[Records from a dataset]
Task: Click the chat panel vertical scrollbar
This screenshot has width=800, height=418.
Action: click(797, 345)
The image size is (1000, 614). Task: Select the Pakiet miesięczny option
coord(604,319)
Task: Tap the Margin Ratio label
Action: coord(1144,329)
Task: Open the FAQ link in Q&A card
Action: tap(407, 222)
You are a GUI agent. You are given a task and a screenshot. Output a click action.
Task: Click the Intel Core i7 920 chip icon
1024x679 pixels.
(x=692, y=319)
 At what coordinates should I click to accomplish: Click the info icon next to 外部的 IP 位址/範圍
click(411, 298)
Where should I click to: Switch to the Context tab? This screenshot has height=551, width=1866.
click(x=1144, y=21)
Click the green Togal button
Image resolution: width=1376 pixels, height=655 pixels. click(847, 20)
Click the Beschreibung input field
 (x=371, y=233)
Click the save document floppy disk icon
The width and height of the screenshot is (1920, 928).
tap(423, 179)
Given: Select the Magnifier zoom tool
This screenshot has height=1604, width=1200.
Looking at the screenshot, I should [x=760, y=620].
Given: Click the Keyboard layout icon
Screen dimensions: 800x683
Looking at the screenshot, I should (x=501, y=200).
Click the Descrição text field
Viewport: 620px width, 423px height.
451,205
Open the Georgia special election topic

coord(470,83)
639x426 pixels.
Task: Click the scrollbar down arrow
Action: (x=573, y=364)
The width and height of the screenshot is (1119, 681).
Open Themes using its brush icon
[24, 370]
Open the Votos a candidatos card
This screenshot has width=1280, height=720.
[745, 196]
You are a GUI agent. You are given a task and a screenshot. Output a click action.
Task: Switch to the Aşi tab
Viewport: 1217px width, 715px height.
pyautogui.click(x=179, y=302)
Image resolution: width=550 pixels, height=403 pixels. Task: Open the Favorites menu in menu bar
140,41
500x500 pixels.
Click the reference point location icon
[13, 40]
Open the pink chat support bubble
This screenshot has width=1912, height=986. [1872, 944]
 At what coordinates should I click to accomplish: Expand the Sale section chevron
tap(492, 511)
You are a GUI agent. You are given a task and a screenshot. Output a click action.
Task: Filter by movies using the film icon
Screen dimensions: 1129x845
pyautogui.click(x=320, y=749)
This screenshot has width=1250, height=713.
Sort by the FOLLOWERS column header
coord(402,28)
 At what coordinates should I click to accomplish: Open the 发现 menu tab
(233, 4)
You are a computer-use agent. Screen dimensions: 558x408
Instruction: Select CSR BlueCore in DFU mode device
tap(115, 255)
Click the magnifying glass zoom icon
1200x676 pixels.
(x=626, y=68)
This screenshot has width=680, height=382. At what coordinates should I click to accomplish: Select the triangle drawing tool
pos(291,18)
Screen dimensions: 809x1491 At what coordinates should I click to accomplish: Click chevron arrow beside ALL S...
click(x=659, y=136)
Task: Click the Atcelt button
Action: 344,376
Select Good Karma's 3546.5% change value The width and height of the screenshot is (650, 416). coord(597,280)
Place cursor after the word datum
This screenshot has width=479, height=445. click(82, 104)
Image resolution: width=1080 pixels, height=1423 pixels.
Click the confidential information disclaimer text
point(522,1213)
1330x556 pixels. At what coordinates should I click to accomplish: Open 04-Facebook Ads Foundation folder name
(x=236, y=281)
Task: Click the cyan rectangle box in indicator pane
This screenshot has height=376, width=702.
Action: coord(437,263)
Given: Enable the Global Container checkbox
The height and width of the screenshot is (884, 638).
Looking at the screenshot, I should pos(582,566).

- TASK PROMPT: Your job is to reproduce the data in full, with every line intact.

- SOLUTION BELOW:
Task: Click the chat panel vertical scrollbar
This screenshot has width=800, height=418.
Action: click(797, 345)
The image size is (1000, 614). Task: Select the Pakiet miesięczny option
coord(604,319)
Task: Tap the Margin Ratio label
Action: coord(1144,329)
Task: Open the FAQ link in Q&A card
Action: tap(407, 222)
You are a GUI agent. You are given a task and a screenshot. Output a click action.
Task: Click the Intel Core i7 920 chip icon
1024x679 pixels.
(x=692, y=319)
 At what coordinates should I click to accomplish: Click the info icon next to 外部的 IP 位址/範圍
click(411, 298)
Where should I click to: Switch to the Context tab? This screenshot has height=551, width=1866.
click(x=1144, y=21)
Click the green Togal button
Image resolution: width=1376 pixels, height=655 pixels. click(847, 20)
Click the Beschreibung input field
 (x=371, y=233)
Click the save document floppy disk icon
The width and height of the screenshot is (1920, 928).
tap(423, 179)
Given: Select the Magnifier zoom tool
This screenshot has height=1604, width=1200.
Looking at the screenshot, I should [x=760, y=620].
Given: Click the Keyboard layout icon
Screen dimensions: 800x683
Looking at the screenshot, I should (x=501, y=200).
Click the Descrição text field
Viewport: 620px width, 423px height.
451,205
Open the Georgia special election topic

coord(470,83)
639x426 pixels.
Task: Click the scrollbar down arrow
Action: (x=573, y=364)
The width and height of the screenshot is (1119, 681).
Open Themes using its brush icon
[24, 370]
Open the Votos a candidatos card
This screenshot has width=1280, height=720.
[745, 196]
You are a GUI agent. You are given a task and a screenshot. Output a click action.
Task: Switch to the Aşi tab
Viewport: 1217px width, 715px height.
pyautogui.click(x=179, y=302)
Image resolution: width=550 pixels, height=403 pixels. Task: Open the Favorites menu in menu bar
140,41
500x500 pixels.
Click the reference point location icon
[13, 40]
Open the pink chat support bubble
This screenshot has width=1912, height=986. [1872, 944]
 At what coordinates should I click to accomplish: Expand the Sale section chevron
tap(492, 511)
You are a GUI agent. You are given a task and a screenshot. Output a click action.
Task: Filter by movies using the film icon
Screen dimensions: 1129x845
pyautogui.click(x=320, y=749)
This screenshot has width=1250, height=713.
Sort by the FOLLOWERS column header
coord(402,28)
 At what coordinates should I click to accomplish: Open the 发现 menu tab
(233, 4)
You are a computer-use agent. Screen dimensions: 558x408
Instruction: Select CSR BlueCore in DFU mode device
tap(115, 255)
Click the magnifying glass zoom icon
1200x676 pixels.
(x=626, y=68)
This screenshot has width=680, height=382. At what coordinates should I click to accomplish: Select the triangle drawing tool
pos(291,18)
Screen dimensions: 809x1491 At what coordinates should I click to accomplish: Click chevron arrow beside ALL S...
click(x=659, y=136)
Task: Click the Atcelt button
Action: 344,376
Select Good Karma's 3546.5% change value The width and height of the screenshot is (650, 416). coord(597,280)
Place cursor after the word datum
This screenshot has width=479, height=445. click(82, 104)
Image resolution: width=1080 pixels, height=1423 pixels.
Click the confidential information disclaimer text
point(522,1213)
1330x556 pixels. At what coordinates should I click to accomplish: Open 04-Facebook Ads Foundation folder name
(x=236, y=281)
Task: Click the cyan rectangle box in indicator pane
This screenshot has height=376, width=702.
Action: coord(437,263)
Given: Enable the Global Container checkbox
The height and width of the screenshot is (884, 638).
Looking at the screenshot, I should pos(582,566).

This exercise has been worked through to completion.